As the Raptors return to full health, Ross’ minutes may come down some. Carroll will eventually take his starting gig back, James Johnson will move back to the fringes of the rotation, and Ross will again be the team’s primary wing off the bench, a role in which he was averaging 16.7 minutes before Carroll’s recent injury. Ideally, Ross has earned some of Casey’s trust back and has carved out more minutes moving forward, as Ross playing upwards of 20 minutes allows Casey to more carefully manage the workloads of DeRozan and Carroll. It also gives him the option to roll out three-wing sets to goose spacing and lighten the load on Lowry and Cory Joseph, who have made for excellent small-ball groupings but are being worked heavily.

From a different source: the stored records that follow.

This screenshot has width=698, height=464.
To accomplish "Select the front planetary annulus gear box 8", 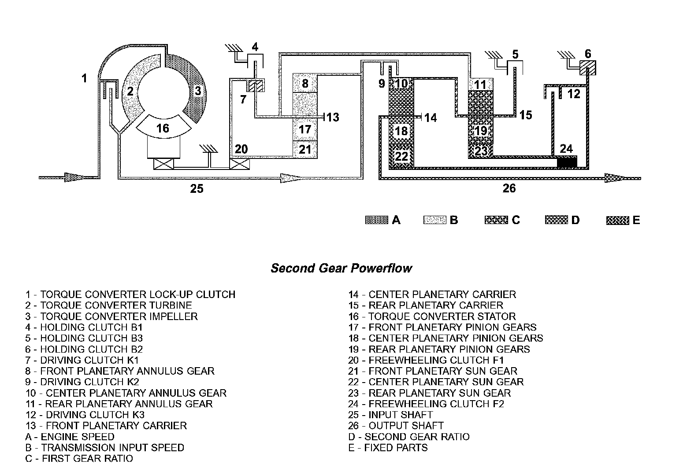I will (305, 83).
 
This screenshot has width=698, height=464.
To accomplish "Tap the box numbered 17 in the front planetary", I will (305, 129).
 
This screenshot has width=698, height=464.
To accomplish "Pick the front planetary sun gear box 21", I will (305, 149).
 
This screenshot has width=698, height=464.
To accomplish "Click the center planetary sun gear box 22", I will (401, 156).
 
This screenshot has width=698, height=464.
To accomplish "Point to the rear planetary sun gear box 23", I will (480, 151).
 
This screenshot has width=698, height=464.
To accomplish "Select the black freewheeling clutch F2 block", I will (567, 162).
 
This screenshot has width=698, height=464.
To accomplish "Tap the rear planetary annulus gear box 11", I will (480, 85).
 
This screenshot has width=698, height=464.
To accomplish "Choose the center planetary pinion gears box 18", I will (401, 131).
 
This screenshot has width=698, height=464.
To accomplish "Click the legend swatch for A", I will (377, 220).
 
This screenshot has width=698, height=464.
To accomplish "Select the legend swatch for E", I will (617, 220).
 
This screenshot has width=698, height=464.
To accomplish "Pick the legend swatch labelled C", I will (496, 220).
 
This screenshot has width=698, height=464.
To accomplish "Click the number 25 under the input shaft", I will (197, 188).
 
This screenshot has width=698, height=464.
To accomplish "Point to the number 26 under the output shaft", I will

It’s going to take a while before Ross earns the trust of the fan base back, if he ever can. The last four seasons have been so up-and-down that he may have worn out his rope with some. But as eye-popping as the salary figure was, there were always (perhaps tenuous) basketball reasons to accompany the market conditions that led to Ross’ three-year extension at the start of the year. The franchise bet on him being this kind of player, and the Raptors will need him to do just that to reach their full potential.

Don’t let down your guard completely, because you can never go Full Terrence. But we’ve probably seen enough, both in how the Raptors use him and how he responds, to slowly begin trusting Ross as a functional bench piece moving forward.